Итак, мы видим, что «Слово о полку Игореве» дало возможность выдвинуть принципиально новую гипотезу о культурной предыстории России. Я понимаю всю спорность кратко изложенной здесь точки зрения и отдаю себе отчет в том, что фактическими материалами, которые свидетельствовали бы в её пользу однозначно, без нужды в истолкованиях и расследованиях, она пока, увы, не подтверждена. Вместе с тем отмечу, что буду искренне рад любым вопросам внимательного и непредвзятого читателя и надеюсь удовлетворительно ответить на большую часть из них. Предвижу, например, вопрос о том, как же могло существовать христианство без письменности. Объем данного очерка не позволяет разобраться в этом подробно, но, предваряя и сам вопрос, и более развернутую реакцию на него, укажу, во-первых, на «корсунские» Евангелие и Псалтырь (которые уже вкратце упоминал в одной из предыдущих глав), а во-вторых, на «Сказание о письменах» Черноризца Храбра (конец 9-го столетия), где — правда, очень вскользь, — говорится о «докирилловском» использовании славянами «римских и греческих» письмен «без устроениа». Эти два момента дают основание предположить намного более давнее, чем было принято считать до сих пор, знакомство славян с письменностью — пусть и не на очень рафинированном уровне. Кроме того, имеется возможность этимологически осмыслить некоторые славянские термины, связанные с письмом, как достаточно древние.

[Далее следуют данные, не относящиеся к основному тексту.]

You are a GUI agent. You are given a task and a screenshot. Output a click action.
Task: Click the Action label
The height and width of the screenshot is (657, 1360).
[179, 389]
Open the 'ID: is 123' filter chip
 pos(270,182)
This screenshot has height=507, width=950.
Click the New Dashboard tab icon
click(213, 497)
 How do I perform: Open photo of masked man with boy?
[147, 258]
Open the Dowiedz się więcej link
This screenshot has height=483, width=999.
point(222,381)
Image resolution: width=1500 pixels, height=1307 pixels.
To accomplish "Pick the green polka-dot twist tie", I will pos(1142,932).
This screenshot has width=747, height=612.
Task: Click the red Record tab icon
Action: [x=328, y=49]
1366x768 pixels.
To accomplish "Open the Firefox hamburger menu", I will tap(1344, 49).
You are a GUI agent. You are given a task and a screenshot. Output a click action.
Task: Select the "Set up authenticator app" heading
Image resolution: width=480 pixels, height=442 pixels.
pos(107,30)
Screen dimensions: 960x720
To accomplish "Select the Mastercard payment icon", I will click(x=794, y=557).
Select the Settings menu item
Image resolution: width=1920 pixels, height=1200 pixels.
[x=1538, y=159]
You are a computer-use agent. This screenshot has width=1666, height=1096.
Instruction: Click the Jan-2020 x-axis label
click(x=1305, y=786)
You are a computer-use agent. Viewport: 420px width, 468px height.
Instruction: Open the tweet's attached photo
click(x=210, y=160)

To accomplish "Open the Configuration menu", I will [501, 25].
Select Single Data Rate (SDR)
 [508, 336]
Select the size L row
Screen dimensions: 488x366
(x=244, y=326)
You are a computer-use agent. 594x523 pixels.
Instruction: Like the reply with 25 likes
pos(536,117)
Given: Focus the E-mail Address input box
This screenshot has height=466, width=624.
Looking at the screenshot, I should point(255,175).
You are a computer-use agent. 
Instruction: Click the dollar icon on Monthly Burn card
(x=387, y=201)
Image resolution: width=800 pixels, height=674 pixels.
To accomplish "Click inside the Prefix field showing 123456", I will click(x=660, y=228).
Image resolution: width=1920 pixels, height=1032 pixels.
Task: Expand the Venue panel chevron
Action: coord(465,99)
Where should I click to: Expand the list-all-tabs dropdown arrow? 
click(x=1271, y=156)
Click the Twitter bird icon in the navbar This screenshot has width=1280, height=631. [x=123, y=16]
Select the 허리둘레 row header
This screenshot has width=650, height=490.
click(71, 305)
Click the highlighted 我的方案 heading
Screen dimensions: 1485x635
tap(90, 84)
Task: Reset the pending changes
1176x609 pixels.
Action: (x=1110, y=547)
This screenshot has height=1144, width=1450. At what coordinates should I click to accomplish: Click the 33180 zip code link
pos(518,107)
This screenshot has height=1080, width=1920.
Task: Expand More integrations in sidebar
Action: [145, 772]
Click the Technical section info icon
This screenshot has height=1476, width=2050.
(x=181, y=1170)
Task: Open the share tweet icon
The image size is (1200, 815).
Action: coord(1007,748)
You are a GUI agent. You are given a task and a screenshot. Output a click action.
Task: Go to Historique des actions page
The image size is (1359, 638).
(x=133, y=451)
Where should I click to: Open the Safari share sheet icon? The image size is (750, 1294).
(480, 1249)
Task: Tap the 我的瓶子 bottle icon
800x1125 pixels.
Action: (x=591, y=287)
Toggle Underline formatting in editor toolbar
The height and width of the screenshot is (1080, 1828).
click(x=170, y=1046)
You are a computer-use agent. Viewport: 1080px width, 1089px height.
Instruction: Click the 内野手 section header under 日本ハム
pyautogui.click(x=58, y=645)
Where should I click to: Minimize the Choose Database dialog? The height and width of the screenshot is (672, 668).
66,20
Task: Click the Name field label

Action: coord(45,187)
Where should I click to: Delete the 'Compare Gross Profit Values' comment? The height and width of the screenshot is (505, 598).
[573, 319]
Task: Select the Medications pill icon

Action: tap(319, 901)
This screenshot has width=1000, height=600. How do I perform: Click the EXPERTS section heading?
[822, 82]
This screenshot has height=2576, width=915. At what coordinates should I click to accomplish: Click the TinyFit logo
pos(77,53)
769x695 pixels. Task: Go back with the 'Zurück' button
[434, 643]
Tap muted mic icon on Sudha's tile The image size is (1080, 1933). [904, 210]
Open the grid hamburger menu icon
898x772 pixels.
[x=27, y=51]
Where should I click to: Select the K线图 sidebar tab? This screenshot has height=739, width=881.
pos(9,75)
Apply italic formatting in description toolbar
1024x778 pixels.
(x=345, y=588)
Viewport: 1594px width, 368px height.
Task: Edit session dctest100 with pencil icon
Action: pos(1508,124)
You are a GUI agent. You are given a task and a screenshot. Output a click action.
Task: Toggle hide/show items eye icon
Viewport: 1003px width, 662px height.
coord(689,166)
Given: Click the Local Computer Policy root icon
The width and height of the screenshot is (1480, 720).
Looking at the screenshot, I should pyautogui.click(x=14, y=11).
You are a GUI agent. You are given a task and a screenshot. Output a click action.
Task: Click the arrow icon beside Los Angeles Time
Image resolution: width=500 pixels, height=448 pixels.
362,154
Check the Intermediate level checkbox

Далее, могут спросить, кем же, если верна моя гипотеза, были те «волхвы», деятельность которых — подчас изуверская, — описана в ПВЛ и традиционно считается «антихристианской»… Но мы знаем и историю раскольничества, — включая ужасающие акты коллективных самосожжений, — и видим, что изуверские формы может принимать не только «языческая реакция», но иногда и отстаивание вполне «вселенской», основанной на Библии конфессии (эти акты, разумеется, не характеризуют старообрядчество в целом). А в деятельности «волхвов», если внимательно вглядеться в нее, прослеживается, пусть подчас варварски наивное, стремление как-то «обыграть» новозаветные мотивы. Те двое, что убивали женщин и «добывали» из их тел — видимо, посредством неких фокусов, — пищу (т. е., получается, «кормили» изголодавшийся народ), «извлекали», наряду с медом (устойчивый образ питья), хлеб и РЫБУ. Эта последняя, в отличие от былинной «белой лебеди», вовсе не является народной репрезентацией «кушанья», а четко ассоциируется с двумя евангельскими «насыщениями» множества собравшихся несколькими хлебами и РЫБКАМИ… Если же вспомнить волхва, изрекавшего пророчества в 1071-ом году в Киеве, то его слова о том, что Русская земля станет на место Греческой и наоборот, вызывают в воображении апокалиптические «новое небо и новую землю»…
Это примеры возможных вопросов и «схематических» ответов на них. Правда, заранее признаюсь, что неясности, конечно же, остаются. И остается крайняя скудость дошедших до нас материалов о русской предыстории. Но это, по-моему, еще отдельная проблема, и из неё всё-таки не следует однозначно и безапелляционно — как довольно часто делается, — выводить отсутствие сколько-нибудь значительного культурного прошлого.
Такой вывод был бы поспешен хотя бы потому, что, к счастью, уцелело «Слово». Сама возможность написания такой поэмы уже в 12-ом веке говорит о существовании сравнительно высокой и утонченной культуры в течение как минимум нескольких веков до того. И гипотеза о сильно фольклоризованном и содержавшем языческие пережитки, но очень древнем христианстве вполне согласуется с этой мыслью.